### Task objective
Copy nothing but the lines below running from the line containing "Viewport: 859px width, 626px height." through the line containing "The height and width of the screenshot is (738, 1183).", both end lines included.

Stored items

.....

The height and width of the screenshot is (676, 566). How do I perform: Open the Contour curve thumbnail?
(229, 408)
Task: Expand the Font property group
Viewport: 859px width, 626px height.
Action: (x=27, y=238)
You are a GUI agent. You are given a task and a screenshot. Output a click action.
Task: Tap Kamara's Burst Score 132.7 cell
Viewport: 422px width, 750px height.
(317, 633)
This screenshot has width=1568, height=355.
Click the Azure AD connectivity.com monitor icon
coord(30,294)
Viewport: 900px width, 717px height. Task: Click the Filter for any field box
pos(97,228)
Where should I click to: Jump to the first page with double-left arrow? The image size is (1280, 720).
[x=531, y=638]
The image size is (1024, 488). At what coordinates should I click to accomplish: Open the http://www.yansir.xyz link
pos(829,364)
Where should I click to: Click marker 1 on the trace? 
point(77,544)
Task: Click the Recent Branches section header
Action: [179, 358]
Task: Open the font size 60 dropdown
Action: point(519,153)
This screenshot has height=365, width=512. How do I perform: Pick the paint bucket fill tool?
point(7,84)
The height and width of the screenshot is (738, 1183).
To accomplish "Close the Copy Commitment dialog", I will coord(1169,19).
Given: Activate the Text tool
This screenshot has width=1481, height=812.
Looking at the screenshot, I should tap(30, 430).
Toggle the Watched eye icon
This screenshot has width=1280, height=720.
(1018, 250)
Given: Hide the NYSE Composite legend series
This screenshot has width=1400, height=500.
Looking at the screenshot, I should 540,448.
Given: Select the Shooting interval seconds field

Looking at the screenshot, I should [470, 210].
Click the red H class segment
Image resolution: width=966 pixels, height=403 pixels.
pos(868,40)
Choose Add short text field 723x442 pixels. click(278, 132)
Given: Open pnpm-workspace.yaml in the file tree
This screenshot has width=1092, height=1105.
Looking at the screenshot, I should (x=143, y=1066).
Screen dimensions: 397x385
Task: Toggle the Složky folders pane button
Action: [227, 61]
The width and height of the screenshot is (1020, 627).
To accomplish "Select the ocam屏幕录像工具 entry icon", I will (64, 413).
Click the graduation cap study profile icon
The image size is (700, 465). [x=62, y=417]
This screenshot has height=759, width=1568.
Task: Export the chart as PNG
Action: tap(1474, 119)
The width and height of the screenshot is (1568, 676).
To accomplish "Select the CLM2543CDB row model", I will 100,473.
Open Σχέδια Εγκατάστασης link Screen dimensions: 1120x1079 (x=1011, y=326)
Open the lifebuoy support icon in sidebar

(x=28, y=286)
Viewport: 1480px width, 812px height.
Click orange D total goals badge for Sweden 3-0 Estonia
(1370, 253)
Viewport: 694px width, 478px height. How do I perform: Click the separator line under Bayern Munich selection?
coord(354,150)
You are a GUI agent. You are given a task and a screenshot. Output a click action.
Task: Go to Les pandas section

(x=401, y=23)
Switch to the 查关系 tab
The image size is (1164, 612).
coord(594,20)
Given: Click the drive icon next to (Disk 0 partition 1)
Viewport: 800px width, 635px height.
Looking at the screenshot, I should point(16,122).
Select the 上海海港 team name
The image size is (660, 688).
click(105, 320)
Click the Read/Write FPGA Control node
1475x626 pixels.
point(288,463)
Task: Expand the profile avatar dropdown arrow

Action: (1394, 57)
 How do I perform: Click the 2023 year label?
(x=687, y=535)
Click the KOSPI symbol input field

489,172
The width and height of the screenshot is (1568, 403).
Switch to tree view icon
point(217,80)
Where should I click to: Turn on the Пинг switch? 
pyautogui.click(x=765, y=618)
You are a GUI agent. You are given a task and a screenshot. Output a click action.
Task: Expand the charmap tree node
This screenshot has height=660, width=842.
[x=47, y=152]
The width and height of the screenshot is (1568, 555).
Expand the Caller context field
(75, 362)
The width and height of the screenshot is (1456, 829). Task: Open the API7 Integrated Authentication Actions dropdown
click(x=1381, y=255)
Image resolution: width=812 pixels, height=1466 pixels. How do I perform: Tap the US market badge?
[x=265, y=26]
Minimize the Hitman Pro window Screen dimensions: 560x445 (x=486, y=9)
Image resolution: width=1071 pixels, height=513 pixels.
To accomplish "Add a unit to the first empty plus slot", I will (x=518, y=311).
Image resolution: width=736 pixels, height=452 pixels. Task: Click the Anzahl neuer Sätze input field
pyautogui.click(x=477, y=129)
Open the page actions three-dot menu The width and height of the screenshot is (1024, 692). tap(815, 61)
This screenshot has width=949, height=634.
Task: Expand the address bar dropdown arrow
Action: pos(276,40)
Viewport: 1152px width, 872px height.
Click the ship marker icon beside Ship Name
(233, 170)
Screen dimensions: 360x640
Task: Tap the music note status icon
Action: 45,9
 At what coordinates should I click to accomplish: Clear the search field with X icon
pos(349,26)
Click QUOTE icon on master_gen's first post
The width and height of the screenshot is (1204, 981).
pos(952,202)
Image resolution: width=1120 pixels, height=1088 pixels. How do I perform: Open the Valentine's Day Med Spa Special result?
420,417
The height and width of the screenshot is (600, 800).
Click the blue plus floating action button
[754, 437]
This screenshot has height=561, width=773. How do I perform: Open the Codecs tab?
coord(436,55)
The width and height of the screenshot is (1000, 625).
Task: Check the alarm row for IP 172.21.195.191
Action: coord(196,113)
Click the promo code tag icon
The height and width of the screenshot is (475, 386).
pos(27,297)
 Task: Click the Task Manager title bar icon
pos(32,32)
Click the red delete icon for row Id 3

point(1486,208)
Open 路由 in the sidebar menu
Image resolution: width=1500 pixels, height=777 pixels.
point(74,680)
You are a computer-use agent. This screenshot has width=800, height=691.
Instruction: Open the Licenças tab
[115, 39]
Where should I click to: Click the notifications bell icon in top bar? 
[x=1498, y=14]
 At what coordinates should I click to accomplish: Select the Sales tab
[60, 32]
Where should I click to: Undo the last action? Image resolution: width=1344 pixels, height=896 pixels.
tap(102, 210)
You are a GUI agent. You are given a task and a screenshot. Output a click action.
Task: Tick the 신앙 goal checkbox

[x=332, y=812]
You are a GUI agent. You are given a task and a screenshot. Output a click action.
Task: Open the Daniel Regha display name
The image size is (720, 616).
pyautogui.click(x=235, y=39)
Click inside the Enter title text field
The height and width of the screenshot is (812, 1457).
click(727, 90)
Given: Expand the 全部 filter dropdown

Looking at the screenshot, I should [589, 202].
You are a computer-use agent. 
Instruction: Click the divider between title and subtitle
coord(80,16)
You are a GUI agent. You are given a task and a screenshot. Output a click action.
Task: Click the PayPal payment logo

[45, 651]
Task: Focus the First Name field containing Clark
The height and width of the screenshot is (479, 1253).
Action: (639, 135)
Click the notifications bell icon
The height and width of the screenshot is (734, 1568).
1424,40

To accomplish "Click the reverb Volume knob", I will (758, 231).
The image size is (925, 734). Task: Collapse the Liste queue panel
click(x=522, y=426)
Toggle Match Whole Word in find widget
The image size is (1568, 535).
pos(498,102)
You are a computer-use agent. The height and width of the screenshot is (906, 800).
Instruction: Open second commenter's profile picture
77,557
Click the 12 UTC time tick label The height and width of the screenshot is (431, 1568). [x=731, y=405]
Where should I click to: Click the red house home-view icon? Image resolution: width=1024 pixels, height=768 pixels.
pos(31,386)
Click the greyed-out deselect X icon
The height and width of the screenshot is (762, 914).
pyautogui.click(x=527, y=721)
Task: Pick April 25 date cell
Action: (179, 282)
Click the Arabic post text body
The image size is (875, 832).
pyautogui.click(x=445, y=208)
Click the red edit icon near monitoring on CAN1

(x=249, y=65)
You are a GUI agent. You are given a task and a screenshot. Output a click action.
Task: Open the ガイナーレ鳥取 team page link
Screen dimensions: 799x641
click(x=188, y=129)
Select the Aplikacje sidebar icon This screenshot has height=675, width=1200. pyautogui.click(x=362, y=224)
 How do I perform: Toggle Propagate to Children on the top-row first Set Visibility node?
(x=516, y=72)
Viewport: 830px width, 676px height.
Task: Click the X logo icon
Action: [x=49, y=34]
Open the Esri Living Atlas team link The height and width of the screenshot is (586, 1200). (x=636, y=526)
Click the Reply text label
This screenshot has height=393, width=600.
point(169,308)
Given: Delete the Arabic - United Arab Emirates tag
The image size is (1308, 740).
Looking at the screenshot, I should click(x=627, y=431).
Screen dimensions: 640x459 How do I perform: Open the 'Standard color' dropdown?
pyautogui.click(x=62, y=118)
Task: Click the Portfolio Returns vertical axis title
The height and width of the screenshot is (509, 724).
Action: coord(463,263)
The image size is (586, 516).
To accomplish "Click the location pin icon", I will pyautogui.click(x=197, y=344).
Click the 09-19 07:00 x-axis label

.....

### Result of this task
Viewport: 859px width, 626px height.
Action: (x=27, y=238)
You are a GUI agent. You are given a task and a screenshot. Output a click action.
Task: Tap Kamara's Burst Score 132.7 cell
Viewport: 422px width, 750px height.
(317, 633)
This screenshot has width=1568, height=355.
Click the Azure AD connectivity.com monitor icon
coord(30,294)
Viewport: 900px width, 717px height. Task: Click the Filter for any field box
pos(97,228)
Where should I click to: Jump to the first page with double-left arrow? The image size is (1280, 720).
[x=531, y=638]
The image size is (1024, 488). At what coordinates should I click to accomplish: Open the http://www.yansir.xyz link
pos(829,364)
Where should I click to: Click marker 1 on the trace? 
point(77,544)
Task: Click the Recent Branches section header
Action: [179, 358]
Task: Open the font size 60 dropdown
Action: point(519,153)
This screenshot has height=365, width=512. How do I perform: Pick the paint bucket fill tool?
point(7,84)
The height and width of the screenshot is (738, 1183).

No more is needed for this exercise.